Mr. Starr said his new fund would be “a classic long-short hedge fund, buying and shorting Japanese equities.” He said it would use a proprietary quantitative model he has developed. Unlike his current fund, where he waits days for the proper conditions to emerge for a trade, he said the new fund would be more active and seek “the classic, stable hedge-fund return level of 15% or so.” He declined to name a target level of capital for launching the fund but did note: “Suffice to say, the strategy will accommodate more than $25 million.”

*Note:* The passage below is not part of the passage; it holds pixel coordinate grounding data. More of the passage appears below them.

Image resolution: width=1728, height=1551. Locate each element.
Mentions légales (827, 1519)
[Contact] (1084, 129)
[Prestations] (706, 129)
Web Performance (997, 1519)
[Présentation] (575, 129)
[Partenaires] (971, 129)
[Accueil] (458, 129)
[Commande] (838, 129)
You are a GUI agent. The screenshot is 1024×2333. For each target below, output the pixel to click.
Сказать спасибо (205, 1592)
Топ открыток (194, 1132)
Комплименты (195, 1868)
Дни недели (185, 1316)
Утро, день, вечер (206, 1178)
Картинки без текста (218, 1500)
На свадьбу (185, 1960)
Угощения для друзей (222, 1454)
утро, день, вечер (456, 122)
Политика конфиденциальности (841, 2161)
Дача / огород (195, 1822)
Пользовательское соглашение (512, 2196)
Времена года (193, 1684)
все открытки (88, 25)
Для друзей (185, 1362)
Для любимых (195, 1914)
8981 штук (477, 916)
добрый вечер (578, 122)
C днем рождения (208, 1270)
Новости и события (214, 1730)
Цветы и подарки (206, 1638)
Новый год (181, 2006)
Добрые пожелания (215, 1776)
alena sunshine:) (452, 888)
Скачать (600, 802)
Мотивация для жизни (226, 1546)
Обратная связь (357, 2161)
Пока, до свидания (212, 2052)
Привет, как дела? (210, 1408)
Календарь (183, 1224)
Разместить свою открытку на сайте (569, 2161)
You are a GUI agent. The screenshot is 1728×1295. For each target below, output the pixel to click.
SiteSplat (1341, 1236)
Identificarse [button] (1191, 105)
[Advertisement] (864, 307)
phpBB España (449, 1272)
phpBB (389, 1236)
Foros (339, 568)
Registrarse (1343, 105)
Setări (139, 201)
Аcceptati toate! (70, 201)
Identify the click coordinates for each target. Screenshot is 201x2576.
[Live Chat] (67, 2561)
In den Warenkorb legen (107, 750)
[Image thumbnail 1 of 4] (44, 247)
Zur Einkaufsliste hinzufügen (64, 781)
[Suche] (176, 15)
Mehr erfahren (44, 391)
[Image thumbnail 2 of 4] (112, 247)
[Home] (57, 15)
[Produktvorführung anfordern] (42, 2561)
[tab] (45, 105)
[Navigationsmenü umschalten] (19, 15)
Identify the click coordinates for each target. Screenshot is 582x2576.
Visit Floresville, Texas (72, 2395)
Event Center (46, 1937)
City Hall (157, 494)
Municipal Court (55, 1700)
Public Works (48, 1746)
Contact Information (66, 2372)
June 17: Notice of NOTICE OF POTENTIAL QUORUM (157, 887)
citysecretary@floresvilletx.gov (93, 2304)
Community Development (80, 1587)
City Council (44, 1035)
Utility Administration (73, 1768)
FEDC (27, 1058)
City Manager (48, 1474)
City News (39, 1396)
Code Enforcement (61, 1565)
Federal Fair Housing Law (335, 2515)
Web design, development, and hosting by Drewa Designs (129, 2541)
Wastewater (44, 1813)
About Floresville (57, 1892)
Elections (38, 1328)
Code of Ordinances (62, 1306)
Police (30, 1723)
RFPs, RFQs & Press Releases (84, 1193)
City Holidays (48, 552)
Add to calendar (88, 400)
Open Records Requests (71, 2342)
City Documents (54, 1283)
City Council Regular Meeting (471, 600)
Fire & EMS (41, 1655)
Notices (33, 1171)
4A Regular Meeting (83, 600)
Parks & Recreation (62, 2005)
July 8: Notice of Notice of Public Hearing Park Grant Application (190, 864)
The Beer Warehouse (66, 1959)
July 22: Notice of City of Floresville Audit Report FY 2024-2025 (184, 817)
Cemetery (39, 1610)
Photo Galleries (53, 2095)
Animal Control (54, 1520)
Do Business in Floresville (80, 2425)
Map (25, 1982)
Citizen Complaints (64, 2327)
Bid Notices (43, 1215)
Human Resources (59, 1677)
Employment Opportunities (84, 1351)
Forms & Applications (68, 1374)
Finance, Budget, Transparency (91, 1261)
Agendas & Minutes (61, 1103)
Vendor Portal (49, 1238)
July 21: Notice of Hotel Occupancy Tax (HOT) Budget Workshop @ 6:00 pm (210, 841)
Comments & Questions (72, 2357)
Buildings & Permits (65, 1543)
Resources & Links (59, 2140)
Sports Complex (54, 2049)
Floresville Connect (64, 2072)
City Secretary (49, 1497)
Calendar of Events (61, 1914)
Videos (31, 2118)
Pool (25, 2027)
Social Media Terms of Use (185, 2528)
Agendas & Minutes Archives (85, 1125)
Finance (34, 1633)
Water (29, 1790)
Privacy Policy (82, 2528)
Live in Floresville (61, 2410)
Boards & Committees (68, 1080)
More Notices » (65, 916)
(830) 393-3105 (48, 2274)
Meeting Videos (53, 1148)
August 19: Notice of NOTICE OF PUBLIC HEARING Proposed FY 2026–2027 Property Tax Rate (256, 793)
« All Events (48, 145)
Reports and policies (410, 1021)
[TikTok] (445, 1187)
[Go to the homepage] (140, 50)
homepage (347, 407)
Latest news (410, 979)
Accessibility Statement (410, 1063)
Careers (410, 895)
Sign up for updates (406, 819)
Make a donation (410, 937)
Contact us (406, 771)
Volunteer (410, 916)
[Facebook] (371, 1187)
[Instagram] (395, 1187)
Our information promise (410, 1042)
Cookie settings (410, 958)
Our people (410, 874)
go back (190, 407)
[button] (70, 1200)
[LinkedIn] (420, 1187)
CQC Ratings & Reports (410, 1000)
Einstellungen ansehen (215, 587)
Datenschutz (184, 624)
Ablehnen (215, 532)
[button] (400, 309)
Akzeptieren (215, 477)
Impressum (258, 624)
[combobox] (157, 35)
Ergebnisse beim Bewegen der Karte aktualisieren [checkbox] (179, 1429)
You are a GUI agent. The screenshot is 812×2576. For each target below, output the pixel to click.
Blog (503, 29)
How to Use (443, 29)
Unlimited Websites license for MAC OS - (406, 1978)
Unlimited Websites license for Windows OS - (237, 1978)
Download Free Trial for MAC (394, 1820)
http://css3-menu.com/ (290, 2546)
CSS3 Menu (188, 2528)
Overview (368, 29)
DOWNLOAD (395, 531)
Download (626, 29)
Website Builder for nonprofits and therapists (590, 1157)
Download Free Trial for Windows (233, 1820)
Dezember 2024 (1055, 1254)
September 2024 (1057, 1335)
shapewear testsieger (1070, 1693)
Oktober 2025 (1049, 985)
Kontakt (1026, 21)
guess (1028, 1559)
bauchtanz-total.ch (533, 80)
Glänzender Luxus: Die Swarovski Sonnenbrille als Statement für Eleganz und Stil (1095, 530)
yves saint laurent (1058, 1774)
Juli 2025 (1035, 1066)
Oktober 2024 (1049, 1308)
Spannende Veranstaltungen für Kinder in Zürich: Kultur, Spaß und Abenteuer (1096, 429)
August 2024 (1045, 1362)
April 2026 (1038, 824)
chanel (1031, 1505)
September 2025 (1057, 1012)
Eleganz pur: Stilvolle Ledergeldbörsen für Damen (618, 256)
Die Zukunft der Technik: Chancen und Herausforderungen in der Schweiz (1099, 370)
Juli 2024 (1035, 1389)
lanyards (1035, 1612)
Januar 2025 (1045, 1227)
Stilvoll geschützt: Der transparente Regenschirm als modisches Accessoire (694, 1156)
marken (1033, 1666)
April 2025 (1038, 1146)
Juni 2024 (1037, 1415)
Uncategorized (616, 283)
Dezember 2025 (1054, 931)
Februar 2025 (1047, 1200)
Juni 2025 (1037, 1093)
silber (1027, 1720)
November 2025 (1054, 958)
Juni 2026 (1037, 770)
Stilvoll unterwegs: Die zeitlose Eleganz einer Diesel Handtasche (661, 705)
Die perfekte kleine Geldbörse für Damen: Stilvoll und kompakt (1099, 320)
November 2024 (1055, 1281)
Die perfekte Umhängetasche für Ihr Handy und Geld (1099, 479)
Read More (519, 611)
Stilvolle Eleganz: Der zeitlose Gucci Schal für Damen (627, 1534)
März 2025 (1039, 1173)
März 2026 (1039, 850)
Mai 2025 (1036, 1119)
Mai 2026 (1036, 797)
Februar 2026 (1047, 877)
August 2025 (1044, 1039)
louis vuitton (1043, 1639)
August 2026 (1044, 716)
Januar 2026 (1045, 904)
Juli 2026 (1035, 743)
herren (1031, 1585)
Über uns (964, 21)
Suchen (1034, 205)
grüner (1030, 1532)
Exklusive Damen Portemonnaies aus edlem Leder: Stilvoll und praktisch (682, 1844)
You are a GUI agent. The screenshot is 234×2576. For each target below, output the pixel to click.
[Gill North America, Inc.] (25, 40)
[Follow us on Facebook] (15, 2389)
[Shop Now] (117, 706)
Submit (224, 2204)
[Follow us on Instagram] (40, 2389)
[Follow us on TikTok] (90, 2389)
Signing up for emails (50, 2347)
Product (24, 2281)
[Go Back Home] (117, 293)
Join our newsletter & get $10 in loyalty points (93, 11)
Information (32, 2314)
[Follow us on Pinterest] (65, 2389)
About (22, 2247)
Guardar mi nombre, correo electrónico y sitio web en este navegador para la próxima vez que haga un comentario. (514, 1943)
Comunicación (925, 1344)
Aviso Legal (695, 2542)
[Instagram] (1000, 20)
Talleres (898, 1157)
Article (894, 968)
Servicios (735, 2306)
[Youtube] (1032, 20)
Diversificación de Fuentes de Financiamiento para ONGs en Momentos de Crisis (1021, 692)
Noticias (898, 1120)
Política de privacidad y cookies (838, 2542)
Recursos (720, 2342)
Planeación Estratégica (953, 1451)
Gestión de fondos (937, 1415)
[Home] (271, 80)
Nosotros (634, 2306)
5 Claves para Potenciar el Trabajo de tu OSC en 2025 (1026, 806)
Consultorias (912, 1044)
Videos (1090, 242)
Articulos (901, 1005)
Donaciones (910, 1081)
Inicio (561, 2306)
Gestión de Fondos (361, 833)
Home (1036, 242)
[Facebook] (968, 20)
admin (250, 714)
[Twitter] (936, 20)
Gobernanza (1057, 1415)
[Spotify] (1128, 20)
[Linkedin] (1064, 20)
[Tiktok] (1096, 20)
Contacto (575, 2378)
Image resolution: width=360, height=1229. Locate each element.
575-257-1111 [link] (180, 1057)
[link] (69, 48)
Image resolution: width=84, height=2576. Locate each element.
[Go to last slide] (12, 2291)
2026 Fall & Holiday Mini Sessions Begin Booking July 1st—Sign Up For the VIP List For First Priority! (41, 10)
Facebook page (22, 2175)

The StarrCap International Fund’s success has been what Mr. Starr called “the ability to identify and exploit event-driven pricing anomalies in Japanese stocks and bonds.” He declined to name what specific stocks or futures he trades, or even what the anomalies are that he seeks to exploit.
The key to this strategy is to both use leverage – borrowed capital – to increase the size of the position, as well as identifying targets that have enough stock outstanding (known as a stock’s “float”) to be able to sell short a given percentage of the long value as a defensive measure. Mr. Starr said he then holds the position until the stock returns to its normal value.
Multi-strategy hedge funds encompass a variety of different investment management strategies within a single portfolio.
For example, a single portfolio of $100 million might contain trades such as merger and statistical arbitrage, distressed debt and convertible arbitrage, high-yield bonds, and leveraged loans.
The strategy is growing in popularity, said the president of $1.4 billion hedge fund-of-funds Lyster Watson, Robert Watson. This is because it allows hedge fund managers to grow assets under a new fund’s “umbrella” where as many fund managers are rapidly approaching capacity constraints in individual strategies, such as distressed debt and convertible arbitrage.